Elder Law Issues

Joint Representation of Spouses in Estate Planning
We usually agree to joint representation of spouses in estate planning. Most married couples would be surprised to hear that there is any controversy or concern about that kind of arrangement. But joint representation is actually an ethical challenge for lawyers.
We try to make sure married couples understand that there are tradeoffs in having us represent both spouses. This is true for any lawyer, incidentally. Your lawyer owes you a duty of disclosure AND a duty of confidentiality. That usually works just fine when a married couple is in agreement about their plans, and willing to waive any conflict.
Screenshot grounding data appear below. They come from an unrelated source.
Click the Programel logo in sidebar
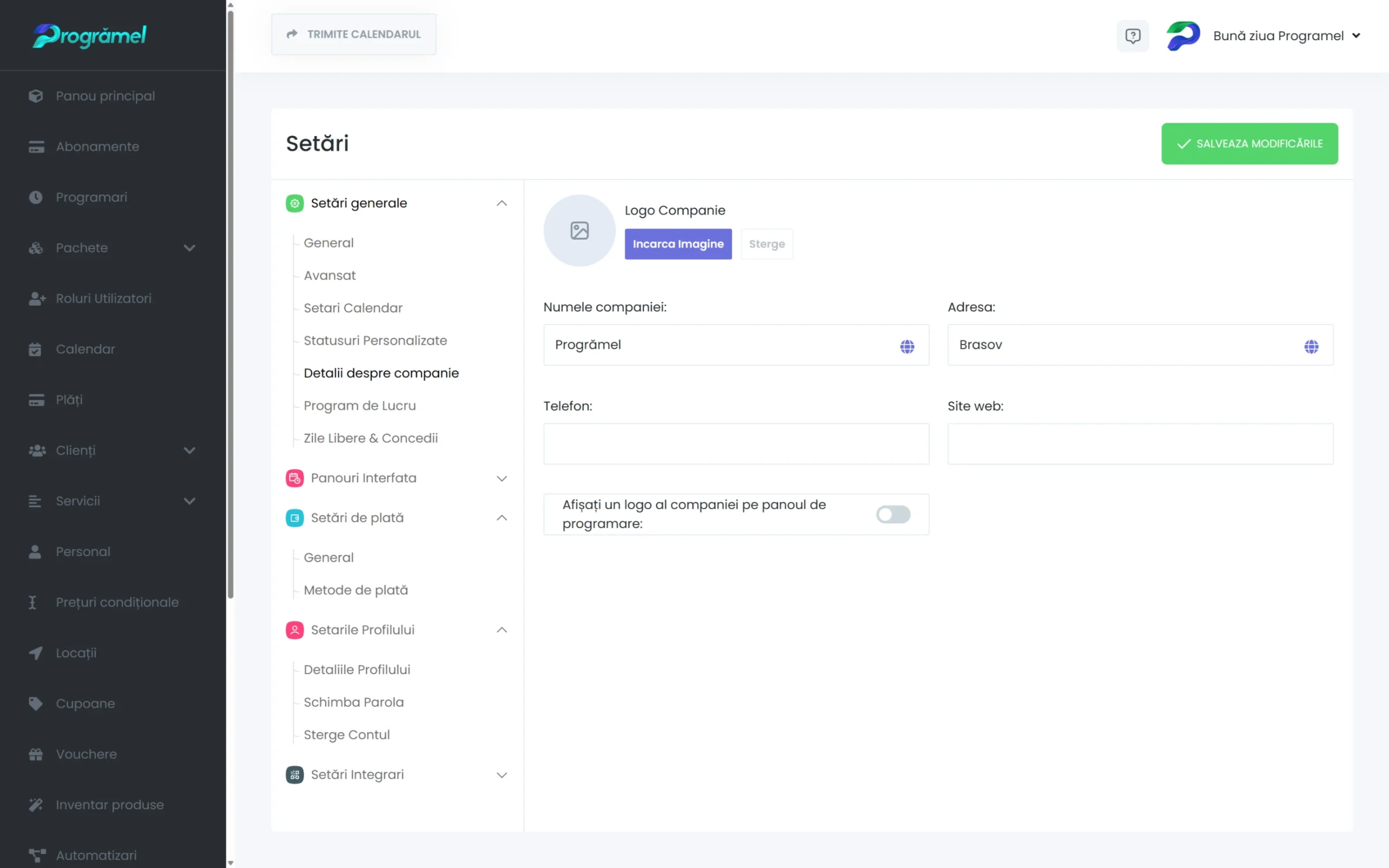The height and width of the screenshot is (868, 1389). click(x=90, y=36)
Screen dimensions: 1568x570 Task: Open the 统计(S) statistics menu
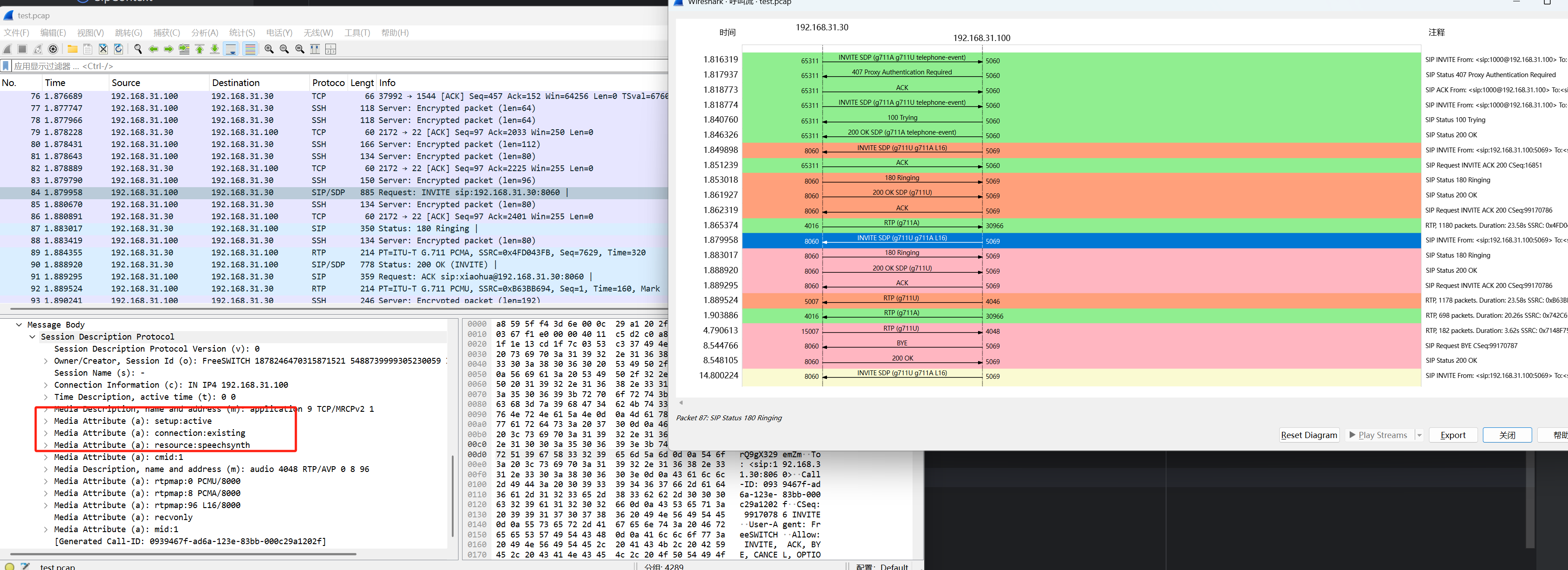click(x=242, y=33)
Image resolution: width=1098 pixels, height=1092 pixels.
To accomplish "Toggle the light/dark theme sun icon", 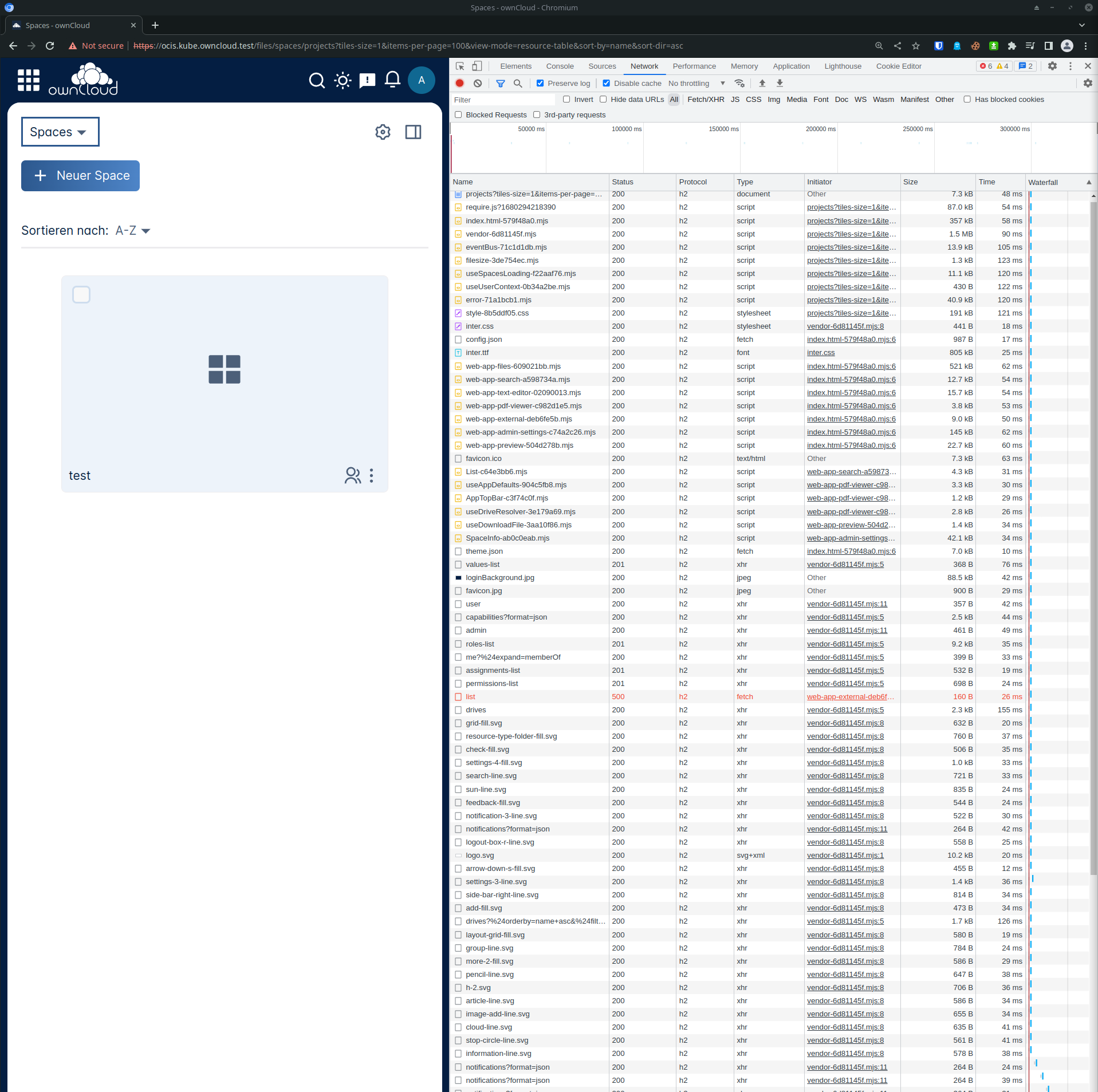I will pos(342,80).
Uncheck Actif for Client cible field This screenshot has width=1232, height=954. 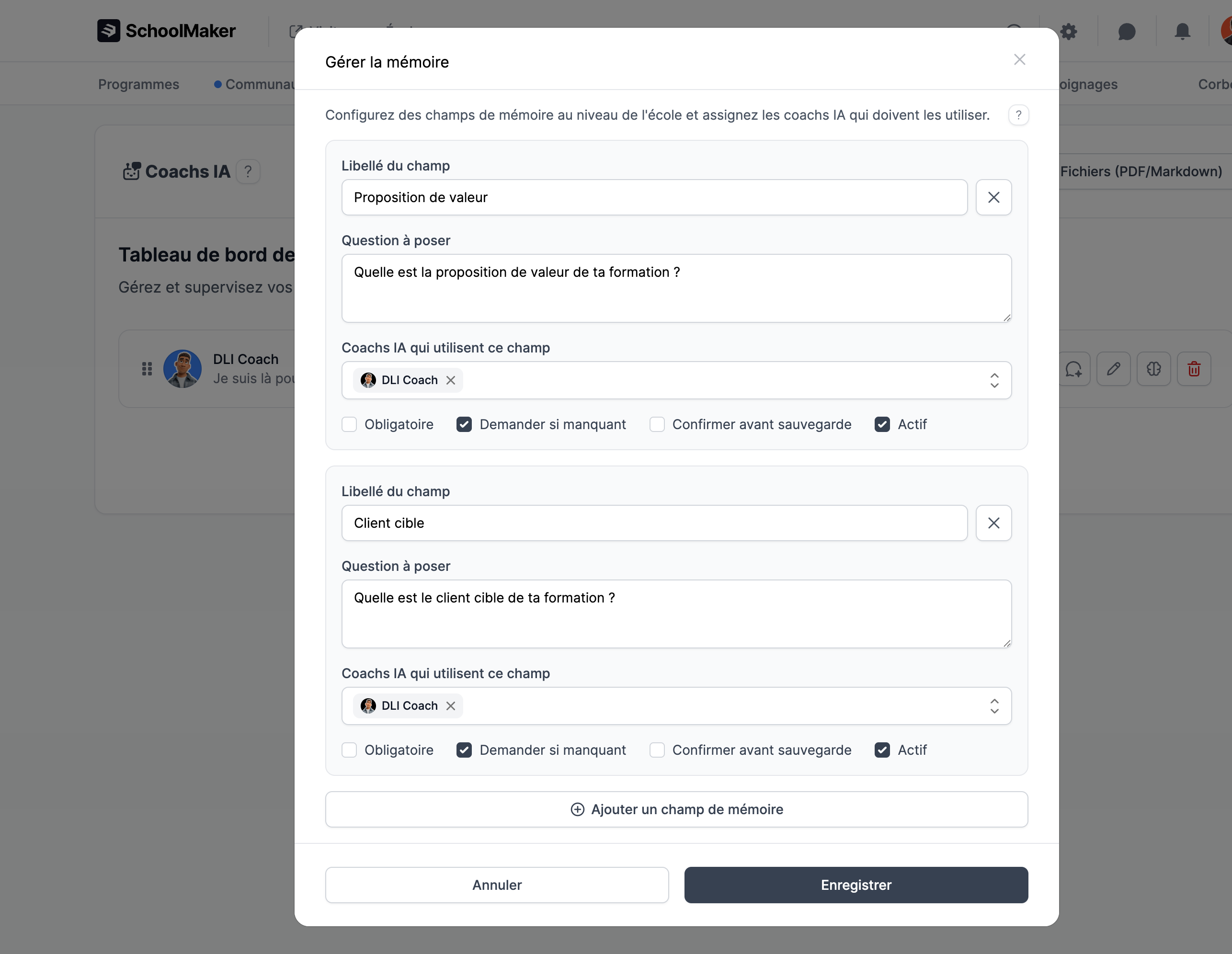click(882, 750)
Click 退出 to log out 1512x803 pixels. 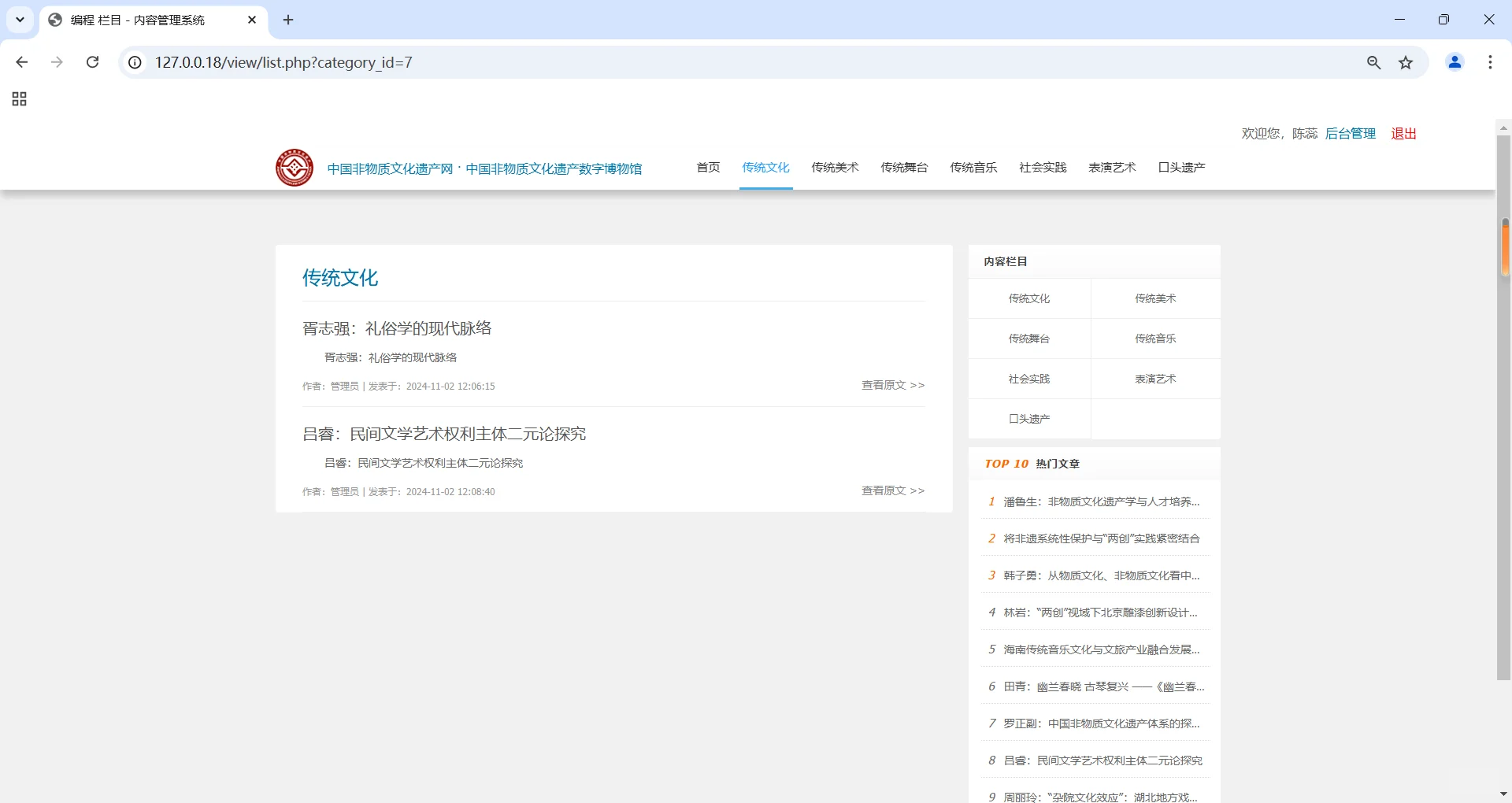[x=1403, y=133]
But we don’t know that the joint representation will remain appropriate for the long haul. If and when things change, it may be too late to pull away from the dual role.
We are generally comfortable if married couples agree to waive the potential conflict. And we are not interested in creating conflicts where none exist. But it is usually not such a simple concept to create joint representation. Once we do embark on the arrangement, we remain alert to the possibility that things might change.
How do we know that there is a growing problem? Perhaps one spouse calls and asks whether they could unilaterally change their estate plan. Or they tell us that they are separating from their spouse, or that their spouse has become demented. In each of those circumstances, joint representation can be a concern, and we may have a duty to disclose the contact to the other spouse. And that may be true even if there has been a prior waiver of the conflict.
And, by the way — the exact same concerns arise in joint representation of unmarried couples. Except, perhaps, that there is an even higher likelihood of things getting crosswise down the road.